L'homme sortit de la salle sans demander son reste, ne laissant plus que six lords sur sept.

-Bien... souffla le lord de Meridie. Nous devrions maintenant discuter de la stratégie la plus adéquate pour reprendre Deos aux imposteurs.
-Mes hommes peuvent directement partir de Montvono et descendre vers Deos. D'ailleurs, vos hommes, dit-il à Stornald, pourraient venir à la rencontre des miens. Nous prendrions l'arrière du château avec les hommes de Trafalgar, tandis que Thalass et Meridie pourraient envoyer leurs hommes par la mer avec des bateaux dotés de catapultes. Ils seraient pris de toutes parts. Si nous faisons ça bien, ils ne nous attendront pas et le temps qu'ils réalisent, il sera déjà trop tard pour les Venom. Nous pourrons prendre l'ascendant grâce à la surprise. Laissons le soin à nos généraux et nos commandants de préciser les tactiques d'approches et d'assauts, proposa Johan.
-Cela me semble être une bonne idée. Nous avons trente bateaux à disposition pour une approche par la mer, répondit Aramis Rotovo.
-Meridie peut en ajouter vingt. Cela fait une flotte de cinquante bateaux, ajouta le lord Reath.
-Nous pouvons rajouter cinq bateaux capables de porter mille hommes pour soutenir les vôtres, laissant dix mille hommes avec Terragi et Montvono, lança Fredrik.
-C'est un bon début. Parlons-en à nos chefs des armées et dès que nous seront prêts et réunis, nous pourrons lancer l'assaut et reprendre ce maudit trône, conclut Helin.

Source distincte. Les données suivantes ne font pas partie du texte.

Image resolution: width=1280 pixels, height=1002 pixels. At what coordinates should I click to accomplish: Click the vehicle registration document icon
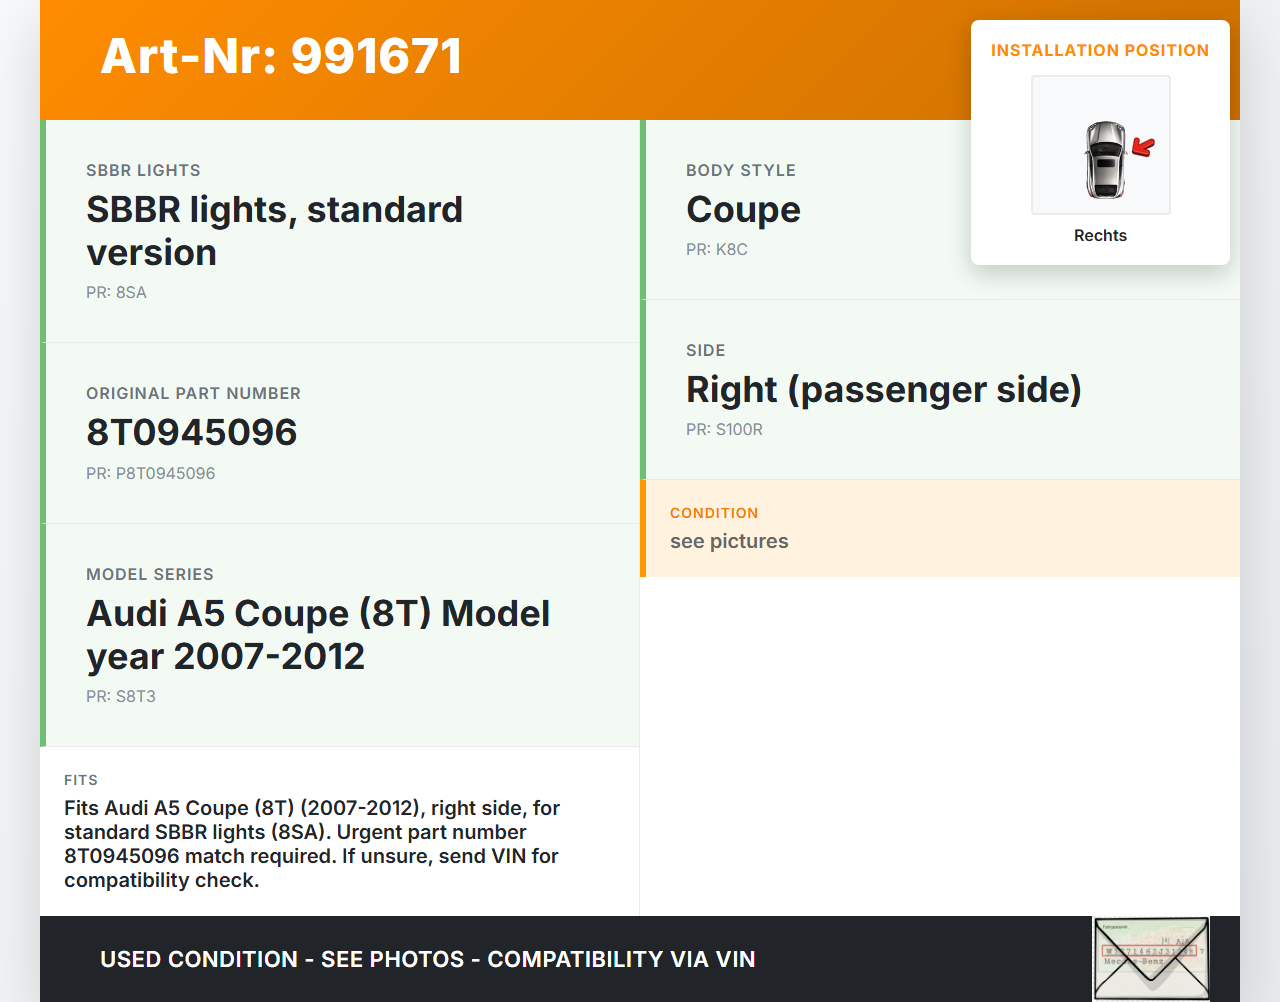pos(1150,958)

Snow ne prononça pas un mot, écoutant leur stratégie qui ne lui semblait pas être mauvaise, mais il préférait rester en retrait puisque ses hommes n'étaient pas confirmés. Ils signèrent ensemble un contrat, scellant leur alliance. Le lord Jagor se laissa la réserve de ne pas y prendre part puisqu'il n'avait pas de réponse concrète. Étant maintenant tous d'accord, ils envoyèrent tous un message chez eux pour préparer la guerre. Tous savaient que ce n'était pas gagné vu qu'ils comptaient moitié moins que l'armée des Venom en comptant ces mercenaires recrutés, mais ils avaient foi en eux et en leur stratégie. Pas gagné, mais rien n'était perdu pour autant. Ensemble, ils pouvaient le faire. Les Venom allaient se faire surprendre en pleine nuit, tout comme ils l'ont fait avec les Rexaron. Ils s'étaient mis d'accord sur la pleine lune suivant la prochaine, leur laissant un peu plus d'un mois pour se préparer et se rassembler. Ils n'avaient pas besoin de plus de temps. Tous ne voulaient pas vivre sous le règne des Venom qu'ils savaient nocif. Ils ne voulaient ça pour personne et tous ces lords étaient bien décidés à remettre de l'ordre. Ils n'avaient aucunement discuté de qui prendrait le trône une fois Tiphon mort, mais cette décision pouvait attendre. Il fallait gagner la guerre avant tout. Et puisque la marche à suivre avait été choisie, chacun pouvait rentrer chez lui pour se préparer eux aussi. Johan venait d'arriver et il savait qu'il perdrait un temps fou à rentrer chez lui. Il préféra donc rester aux côtés de Jin, décidant de prendre la mer avec lui et ses soldats. Il ne serait pas avec ses hommes, pas directement, mais il les retrouverait bien vite et rentrerait victorieux. C'était ce qu'il désirait le plus. Vaincre et rentrer chez lui, auprès de ceux qu'il aime et qui l'aiment. Alors qu'il était dehors, marchant entre les roses, il fut retrouvé par Jin qui lui offrit un sourire.


-Ne t'inquiète pas, mon ami... Nous vaincrons les imposteurs et reprendrons le trône, lui dit-il, gardant ce sourire confiant sur les lèvres.